▶ SELECTED EXTRACT
29. I am unable to accept the contention of the learned Senior counsel appearing for the respondents 1 to 11. Admittedly, the order of CLB does not disclose any such points being canvassed before the respondents, while passing the orders on 20.06.2011, 01.06.2011 and 30.06.2011, which is impugned in this appeal. Therefore, in the absence any contention raised before the CLB regarding the maintainability of the petition filed by the appellant, it is not open to them to raise at this stage.
30. Even assuming that they raised the said issue regarding locus standi before the CLB and that was not reflected in the order, even then the argument of the learned Senior counsel for the respondent cannot be accepted.
31. In the judgment reported in Vol.59 Com. case 548 in the case of Life Insurance Corporation Limited and others vs.Escorts Limited and another, the Hon'ble Supreme court relied upon the judgment rendered in AIR 1951 SC 41: 21 Comp Cas 33 in the case of Charanjit Lal Chowdhury vs. Union of India and incorporated the same as follows:-
'The petitioner as a shareholder has undoubtedly an interest in the company. His interest is represented by the share he holds and the share is a movable property according to the Indian Companies Act, with all the incidence of such property attached to it. Ordinarily, he is entitled to enjoy the income arising from the shares in the shape of dividends; the share like any other marketable commodity can be sold or transferred by way of mortgage or pledge. The holding of the share in his name gives him the right to vote at the election of the Directors and thereby take a part, though indirectly, in the management of the company's affairs. If the majority of shareholders sides with him, he can have a resolution passed which would be binding on the company, and lastly, he can institute proceedings for the winding up of the company which may result in a distribution of the net assets among the shareholders.'
32. The Hon'ble Supreme Court further observed at page No.671 as follows:-
'On an overall view of the several statutory provisions and judicial precedents to which we have referred, we find that a shareholder has an undoubted interest in a company, an interest which is represented by his shareholding. Share is movable property, with all the attributes of such property. The rights of a shareholder are (i)to elect Directors and thus to participate in the management through them; (ii)to vote on resolutions at meetings of the company; (iii)to enjoy the profits of the company in the shape of dividends; (iv)to apply to the court for relief in the case of oppression;(v)to apply to the court for relief in the case of mismanagement;(vi)to apply the court for winding up of the company; (vii)to share in the surplus on winding up.
Therefore, from the law laid down by the Hon'ble Supreme Court, the shareholder has got right to apply to the court in the case of oppression mismanagement.

▶ GIVEN INFORMATION
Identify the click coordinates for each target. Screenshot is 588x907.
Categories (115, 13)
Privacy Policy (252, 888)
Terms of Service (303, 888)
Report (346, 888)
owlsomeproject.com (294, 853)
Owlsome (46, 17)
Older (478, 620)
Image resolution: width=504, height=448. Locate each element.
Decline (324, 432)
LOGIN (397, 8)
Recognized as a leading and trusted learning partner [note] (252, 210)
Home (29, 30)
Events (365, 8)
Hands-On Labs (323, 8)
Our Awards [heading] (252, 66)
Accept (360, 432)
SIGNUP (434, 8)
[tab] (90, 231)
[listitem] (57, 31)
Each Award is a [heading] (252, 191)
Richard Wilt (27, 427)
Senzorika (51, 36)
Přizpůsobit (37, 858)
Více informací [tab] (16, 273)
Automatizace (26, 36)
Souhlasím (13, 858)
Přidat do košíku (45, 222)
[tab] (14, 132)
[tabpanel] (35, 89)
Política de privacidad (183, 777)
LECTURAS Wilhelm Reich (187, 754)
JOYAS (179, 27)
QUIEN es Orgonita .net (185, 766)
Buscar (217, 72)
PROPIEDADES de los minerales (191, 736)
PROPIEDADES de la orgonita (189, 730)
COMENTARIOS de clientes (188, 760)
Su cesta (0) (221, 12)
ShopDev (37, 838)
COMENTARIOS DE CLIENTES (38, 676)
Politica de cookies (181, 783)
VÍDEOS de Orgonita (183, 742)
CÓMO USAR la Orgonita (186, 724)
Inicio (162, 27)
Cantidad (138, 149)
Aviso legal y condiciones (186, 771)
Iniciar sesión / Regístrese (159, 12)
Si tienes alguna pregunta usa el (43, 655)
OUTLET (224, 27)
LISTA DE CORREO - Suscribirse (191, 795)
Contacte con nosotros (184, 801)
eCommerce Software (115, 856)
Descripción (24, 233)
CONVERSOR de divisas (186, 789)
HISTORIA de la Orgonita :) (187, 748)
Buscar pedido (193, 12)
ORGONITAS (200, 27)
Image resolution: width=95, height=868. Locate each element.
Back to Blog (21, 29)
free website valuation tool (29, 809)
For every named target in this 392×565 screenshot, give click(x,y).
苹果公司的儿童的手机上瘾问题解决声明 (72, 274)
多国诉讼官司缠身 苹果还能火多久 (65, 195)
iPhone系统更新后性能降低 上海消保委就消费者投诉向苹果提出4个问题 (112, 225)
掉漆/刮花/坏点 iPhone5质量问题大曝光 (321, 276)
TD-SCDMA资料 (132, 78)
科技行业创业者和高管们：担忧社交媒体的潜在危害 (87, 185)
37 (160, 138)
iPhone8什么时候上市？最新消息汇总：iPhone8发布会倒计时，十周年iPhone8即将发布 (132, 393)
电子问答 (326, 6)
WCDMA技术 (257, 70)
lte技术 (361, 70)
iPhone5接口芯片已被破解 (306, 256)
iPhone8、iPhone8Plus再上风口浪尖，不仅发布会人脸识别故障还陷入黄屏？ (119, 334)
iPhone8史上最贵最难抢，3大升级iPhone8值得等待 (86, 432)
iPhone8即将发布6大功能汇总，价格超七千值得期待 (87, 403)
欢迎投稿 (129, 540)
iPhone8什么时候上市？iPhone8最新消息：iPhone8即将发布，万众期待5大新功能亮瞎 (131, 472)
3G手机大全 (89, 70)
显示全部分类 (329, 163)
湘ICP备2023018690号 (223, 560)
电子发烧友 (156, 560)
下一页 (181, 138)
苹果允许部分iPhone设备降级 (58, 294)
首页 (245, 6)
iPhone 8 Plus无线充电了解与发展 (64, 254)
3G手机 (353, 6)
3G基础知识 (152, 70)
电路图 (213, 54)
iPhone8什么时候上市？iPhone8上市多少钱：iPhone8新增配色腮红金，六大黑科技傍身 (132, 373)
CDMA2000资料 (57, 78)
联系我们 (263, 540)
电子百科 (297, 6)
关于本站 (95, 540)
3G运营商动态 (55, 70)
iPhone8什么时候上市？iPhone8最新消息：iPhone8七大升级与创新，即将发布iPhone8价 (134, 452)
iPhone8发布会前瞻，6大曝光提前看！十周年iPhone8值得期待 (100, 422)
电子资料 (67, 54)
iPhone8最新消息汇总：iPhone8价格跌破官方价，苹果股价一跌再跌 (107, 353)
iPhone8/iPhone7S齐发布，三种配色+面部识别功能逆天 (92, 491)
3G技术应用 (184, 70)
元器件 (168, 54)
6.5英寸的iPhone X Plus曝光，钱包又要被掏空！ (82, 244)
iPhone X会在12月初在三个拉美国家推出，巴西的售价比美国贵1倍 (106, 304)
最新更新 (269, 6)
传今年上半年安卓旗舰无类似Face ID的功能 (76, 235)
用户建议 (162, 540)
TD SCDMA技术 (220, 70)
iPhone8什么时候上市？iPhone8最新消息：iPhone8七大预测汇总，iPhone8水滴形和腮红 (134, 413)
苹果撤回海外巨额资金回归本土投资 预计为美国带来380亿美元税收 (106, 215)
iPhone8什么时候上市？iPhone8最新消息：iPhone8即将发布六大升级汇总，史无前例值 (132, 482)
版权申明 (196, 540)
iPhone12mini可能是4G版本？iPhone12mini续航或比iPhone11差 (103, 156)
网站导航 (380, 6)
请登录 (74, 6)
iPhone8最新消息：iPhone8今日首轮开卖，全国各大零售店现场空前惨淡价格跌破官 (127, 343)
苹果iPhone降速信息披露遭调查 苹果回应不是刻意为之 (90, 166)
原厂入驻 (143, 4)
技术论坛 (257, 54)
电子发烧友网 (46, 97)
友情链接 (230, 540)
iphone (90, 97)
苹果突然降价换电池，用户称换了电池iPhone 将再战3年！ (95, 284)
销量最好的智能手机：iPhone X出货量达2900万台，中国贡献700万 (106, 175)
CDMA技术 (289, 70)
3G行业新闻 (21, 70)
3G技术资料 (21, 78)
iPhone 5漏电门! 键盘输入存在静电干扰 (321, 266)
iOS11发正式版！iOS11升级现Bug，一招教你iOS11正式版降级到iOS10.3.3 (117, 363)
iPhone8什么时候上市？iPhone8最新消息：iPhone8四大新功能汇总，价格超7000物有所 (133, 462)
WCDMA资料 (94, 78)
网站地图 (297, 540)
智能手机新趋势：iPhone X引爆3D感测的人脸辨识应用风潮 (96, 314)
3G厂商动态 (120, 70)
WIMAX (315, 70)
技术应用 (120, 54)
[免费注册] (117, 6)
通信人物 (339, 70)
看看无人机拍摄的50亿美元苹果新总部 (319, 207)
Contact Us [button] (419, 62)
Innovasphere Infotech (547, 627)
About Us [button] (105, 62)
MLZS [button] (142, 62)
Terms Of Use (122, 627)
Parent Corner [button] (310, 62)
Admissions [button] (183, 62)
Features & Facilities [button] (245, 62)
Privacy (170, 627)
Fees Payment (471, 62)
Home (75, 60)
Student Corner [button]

▶ TASK TO CARRY OUT
Reproduce the court excerpt on shareholder rights word for word, from "30. Even assuming" to "cannot be accepted.".

▶ RESPONSE
30. Even assuming that they raised the said issue regarding locus standi before the CLB and that was not reflected in the order, even then the argument of the learned Senior counsel for the respondent cannot be accepted.